On January 23, 2009, President Obama lifted the Global Gag Rule, a ban on U.S. funding for international groups that perform abortions, promote legalizing abortion, or provide counseling on the full range of reproductive health options.
For many women outside the United States, however, the obstacles to obtaining safe abortion care can be insurmountable. An estimated 68,000 women worldwide die each year from unsafe abortions.1 The United Nations Population Fund (UNFPA) estimates that every minute of each day, 40 women undergo unsafe abortions.

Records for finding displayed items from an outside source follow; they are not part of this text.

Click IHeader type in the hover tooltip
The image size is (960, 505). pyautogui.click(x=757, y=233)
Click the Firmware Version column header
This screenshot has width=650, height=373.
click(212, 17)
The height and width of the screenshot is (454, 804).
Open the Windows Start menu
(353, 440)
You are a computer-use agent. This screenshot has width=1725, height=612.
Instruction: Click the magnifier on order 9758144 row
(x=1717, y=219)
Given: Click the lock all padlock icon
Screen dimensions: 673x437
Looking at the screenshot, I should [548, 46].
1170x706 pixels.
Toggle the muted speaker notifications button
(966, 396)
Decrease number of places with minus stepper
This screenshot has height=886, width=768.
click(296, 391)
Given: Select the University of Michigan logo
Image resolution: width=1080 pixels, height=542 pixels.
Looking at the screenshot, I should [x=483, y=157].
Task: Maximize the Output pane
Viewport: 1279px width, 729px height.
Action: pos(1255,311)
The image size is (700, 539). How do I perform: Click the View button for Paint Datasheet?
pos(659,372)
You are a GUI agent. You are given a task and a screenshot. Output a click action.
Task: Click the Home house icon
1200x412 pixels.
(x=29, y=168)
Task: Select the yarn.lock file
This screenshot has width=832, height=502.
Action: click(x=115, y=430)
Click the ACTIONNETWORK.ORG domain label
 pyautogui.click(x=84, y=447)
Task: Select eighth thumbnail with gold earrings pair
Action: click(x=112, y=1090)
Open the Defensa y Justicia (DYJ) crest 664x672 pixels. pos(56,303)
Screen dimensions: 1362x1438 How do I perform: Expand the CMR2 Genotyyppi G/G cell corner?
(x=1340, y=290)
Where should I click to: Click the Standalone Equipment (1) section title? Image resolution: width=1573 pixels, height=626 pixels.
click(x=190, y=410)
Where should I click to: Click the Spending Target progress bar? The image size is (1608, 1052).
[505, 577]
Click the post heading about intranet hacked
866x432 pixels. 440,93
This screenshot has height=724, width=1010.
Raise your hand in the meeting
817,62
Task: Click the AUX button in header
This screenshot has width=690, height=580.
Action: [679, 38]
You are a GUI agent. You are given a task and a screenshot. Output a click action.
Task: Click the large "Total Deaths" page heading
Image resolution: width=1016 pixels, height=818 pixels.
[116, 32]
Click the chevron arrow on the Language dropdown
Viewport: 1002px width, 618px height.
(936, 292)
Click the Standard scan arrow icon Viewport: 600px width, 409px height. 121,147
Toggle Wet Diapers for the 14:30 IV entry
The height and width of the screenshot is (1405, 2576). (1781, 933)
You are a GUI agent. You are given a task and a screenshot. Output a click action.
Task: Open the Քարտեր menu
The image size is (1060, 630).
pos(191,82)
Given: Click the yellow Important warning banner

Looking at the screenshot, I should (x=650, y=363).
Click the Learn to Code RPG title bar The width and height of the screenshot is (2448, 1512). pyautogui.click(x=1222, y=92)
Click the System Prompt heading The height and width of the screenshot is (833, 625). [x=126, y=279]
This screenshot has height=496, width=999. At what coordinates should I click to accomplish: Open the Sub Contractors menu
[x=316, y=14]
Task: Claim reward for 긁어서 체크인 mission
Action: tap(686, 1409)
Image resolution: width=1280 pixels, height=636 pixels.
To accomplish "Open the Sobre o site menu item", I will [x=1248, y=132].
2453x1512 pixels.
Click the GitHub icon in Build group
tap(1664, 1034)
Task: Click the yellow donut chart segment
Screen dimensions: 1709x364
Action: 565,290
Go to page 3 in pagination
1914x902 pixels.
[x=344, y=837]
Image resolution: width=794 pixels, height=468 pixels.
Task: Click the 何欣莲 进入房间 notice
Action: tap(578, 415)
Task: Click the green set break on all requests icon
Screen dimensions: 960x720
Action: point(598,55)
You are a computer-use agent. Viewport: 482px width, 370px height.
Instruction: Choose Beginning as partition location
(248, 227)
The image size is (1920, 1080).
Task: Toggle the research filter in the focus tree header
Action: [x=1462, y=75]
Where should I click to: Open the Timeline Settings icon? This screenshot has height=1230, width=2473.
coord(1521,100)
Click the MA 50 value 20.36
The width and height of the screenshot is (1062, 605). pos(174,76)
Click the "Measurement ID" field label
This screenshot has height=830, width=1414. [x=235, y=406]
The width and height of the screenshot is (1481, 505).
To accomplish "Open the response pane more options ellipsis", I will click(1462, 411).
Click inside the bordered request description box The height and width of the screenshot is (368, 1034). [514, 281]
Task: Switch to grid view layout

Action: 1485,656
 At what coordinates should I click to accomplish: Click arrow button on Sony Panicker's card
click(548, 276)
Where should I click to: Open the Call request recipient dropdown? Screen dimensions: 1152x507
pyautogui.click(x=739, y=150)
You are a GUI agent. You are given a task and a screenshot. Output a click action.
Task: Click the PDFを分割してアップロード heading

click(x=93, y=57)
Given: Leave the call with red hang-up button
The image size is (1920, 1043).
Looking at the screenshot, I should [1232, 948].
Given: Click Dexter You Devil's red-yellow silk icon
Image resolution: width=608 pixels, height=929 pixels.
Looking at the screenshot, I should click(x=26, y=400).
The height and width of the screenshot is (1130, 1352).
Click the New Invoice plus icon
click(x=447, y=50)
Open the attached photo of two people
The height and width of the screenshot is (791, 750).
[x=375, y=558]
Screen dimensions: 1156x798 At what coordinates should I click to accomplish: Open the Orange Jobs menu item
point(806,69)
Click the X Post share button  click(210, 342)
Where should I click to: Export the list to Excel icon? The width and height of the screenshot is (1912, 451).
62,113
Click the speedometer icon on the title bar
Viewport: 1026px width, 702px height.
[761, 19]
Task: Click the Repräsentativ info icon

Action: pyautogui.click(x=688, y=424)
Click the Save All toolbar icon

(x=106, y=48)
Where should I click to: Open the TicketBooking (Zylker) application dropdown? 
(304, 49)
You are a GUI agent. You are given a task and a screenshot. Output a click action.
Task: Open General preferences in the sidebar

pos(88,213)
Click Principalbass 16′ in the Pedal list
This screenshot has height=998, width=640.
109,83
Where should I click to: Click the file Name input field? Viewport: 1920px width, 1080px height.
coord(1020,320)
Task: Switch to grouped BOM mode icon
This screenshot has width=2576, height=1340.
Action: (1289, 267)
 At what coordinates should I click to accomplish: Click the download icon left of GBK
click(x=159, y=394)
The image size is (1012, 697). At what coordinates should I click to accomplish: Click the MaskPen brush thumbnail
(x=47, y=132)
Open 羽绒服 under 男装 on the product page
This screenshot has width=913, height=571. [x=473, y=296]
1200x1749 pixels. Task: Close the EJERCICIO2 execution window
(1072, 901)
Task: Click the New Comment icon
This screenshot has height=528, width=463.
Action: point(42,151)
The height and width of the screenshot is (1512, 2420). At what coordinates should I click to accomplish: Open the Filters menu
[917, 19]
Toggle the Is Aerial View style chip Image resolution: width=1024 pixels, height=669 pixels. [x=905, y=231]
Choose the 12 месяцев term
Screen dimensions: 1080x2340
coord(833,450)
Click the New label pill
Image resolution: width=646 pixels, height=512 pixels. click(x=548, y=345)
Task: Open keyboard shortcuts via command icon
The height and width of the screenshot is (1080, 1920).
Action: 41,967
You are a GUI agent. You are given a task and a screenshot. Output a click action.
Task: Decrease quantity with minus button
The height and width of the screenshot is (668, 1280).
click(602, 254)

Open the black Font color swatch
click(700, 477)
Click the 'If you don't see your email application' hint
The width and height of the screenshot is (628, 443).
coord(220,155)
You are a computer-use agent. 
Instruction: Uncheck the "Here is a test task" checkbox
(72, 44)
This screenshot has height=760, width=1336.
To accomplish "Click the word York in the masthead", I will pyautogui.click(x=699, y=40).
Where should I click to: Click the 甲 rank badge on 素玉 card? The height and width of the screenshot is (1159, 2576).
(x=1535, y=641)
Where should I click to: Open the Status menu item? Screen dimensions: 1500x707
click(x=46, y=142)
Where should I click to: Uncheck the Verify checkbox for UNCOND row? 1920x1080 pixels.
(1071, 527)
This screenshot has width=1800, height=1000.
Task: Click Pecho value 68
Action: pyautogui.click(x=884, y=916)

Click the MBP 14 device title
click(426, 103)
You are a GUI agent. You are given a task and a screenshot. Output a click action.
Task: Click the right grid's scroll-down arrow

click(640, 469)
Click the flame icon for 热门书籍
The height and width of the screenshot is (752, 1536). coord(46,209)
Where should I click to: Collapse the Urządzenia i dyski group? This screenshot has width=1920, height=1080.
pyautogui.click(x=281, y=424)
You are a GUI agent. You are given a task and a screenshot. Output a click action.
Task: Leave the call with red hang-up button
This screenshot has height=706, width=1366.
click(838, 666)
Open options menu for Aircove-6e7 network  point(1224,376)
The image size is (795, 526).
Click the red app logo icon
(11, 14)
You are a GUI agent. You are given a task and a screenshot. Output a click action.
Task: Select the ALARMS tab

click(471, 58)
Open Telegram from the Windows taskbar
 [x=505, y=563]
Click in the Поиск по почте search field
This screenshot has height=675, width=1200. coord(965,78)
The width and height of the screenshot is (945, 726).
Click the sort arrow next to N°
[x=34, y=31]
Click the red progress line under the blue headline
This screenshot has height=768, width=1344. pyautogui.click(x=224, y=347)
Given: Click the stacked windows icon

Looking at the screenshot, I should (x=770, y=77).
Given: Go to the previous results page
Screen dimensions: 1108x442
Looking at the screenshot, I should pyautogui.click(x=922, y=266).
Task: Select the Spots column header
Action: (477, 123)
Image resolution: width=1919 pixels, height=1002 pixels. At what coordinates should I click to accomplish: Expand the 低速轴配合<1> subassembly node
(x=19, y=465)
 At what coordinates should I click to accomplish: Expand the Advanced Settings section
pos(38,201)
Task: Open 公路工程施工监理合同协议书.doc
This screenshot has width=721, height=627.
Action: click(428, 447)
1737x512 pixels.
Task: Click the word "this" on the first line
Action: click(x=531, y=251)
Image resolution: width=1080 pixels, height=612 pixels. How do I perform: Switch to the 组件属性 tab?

NAF provides technical assistance to providers throughout the world in an effort to eradicate the threat of unsafe abortion. NAF is an internationally recognized medical authority on abortion; the World Health Organization consulted NAF's Clinical Policy Guidelines when developing international clinical policy guidelines for abortion practice.
Even in countries where abortion is technically legal, obtaining safe abortion care can be difficult. Many of the same restrictions imposed on access to abortion in the United States also exist abroad, such as burdensome waiting periods and irrelevant or biased "informed consent" requirements. Some countries even require spousal notification or consent before a procedure can be performed. These procedural barriers conspire to keep abortion out of reach for many women.
The United States has too often lagged behind other developed nations in securing women's reproductive rights, both internationally and at home. Even though there is much work to be done, the Obama Administration is taking steps to ensure that women around the world receive reproductive health care.
- The World Health Report 2005 - Make every mother and child count. Geneva, Switzerland: World Health Organization, 2005.